Mierzący 211 cm środkowy Skry Bełchatów wskoczył na fotel lidera klasyfikacji najlepiej blokujących LŚ po świetnych meczach z Wenezuelą. W dwóch spotkaniach w Caracas zaliczył 11 punktów tylko po blokach. A po nieudanych potyczkach z Brazylią trener Daniel Castellani (48 l.) podkreślał, że najrówniejszą formacją Polaków była gra blokiem.
W drugim meczu z canarinhos Moż-dżonek zaliczył 6 zablokowanych piłek i z 10 punktami był najskuteczniejszym graczem biało-czerwonych.
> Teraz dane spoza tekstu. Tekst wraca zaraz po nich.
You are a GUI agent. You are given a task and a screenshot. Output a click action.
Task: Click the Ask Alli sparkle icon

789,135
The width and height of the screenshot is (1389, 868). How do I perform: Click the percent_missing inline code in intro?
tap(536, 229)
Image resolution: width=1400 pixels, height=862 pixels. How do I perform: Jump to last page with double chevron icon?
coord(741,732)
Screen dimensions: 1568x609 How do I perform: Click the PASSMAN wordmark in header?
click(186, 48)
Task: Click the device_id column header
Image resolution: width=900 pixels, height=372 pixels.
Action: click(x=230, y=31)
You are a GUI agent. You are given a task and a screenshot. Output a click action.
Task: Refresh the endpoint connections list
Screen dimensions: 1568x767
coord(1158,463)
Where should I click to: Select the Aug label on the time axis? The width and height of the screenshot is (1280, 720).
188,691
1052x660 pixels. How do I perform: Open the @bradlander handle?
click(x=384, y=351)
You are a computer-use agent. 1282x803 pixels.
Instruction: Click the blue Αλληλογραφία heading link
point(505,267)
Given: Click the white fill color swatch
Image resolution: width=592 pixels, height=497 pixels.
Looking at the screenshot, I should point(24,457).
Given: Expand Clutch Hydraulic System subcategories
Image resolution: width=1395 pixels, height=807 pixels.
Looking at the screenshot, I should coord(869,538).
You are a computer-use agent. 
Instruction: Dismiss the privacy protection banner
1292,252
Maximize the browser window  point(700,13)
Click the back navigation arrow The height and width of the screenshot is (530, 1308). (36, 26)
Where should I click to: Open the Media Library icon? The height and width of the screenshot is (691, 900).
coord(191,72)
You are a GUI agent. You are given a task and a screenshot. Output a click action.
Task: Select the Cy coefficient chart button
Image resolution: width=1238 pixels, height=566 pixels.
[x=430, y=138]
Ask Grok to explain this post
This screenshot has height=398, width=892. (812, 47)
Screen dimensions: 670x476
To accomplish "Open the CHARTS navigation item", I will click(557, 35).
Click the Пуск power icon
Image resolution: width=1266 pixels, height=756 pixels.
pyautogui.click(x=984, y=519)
- Dobra gra na środku? To nie tak. Przegraliśmy dwa mecze z Brazylią i nie oceniajmy indywidualnie, że ktoś zagrał dobrze, a ktoś inny źle. Porażka to porażka - kwituje Możdżonek, ale widzi też pozytywy brazylijskiej lekcji.
- Czujemy, że gramy coraz lepiej. Ogrywamy się w ważnych meczach międzynarodowych. Zbieramy doświadczenie, to najważniejsza nauka, jaką wyciągamy z Ligi Światowej - uważa środkowy kadry.
Polacy nie mają szans na wyprzedzenie Brazylii, ale pozostają w walce o drugą pozycję w grupie dającą szansę na otrzymanie dzikiej karty do turnieju finałowego w Belgradzie (awans uzyskują zwycięzcy czterech grup, gospodarz i ekipa z dziką kartą).
- Liczę na dwa zwycięstwa nad Wenezuelczykami we Wrocławiu, to będzie pierwszy krok do celu - zapowiada Możdżonek przed weekendowymi starciami w Hali Stulecia.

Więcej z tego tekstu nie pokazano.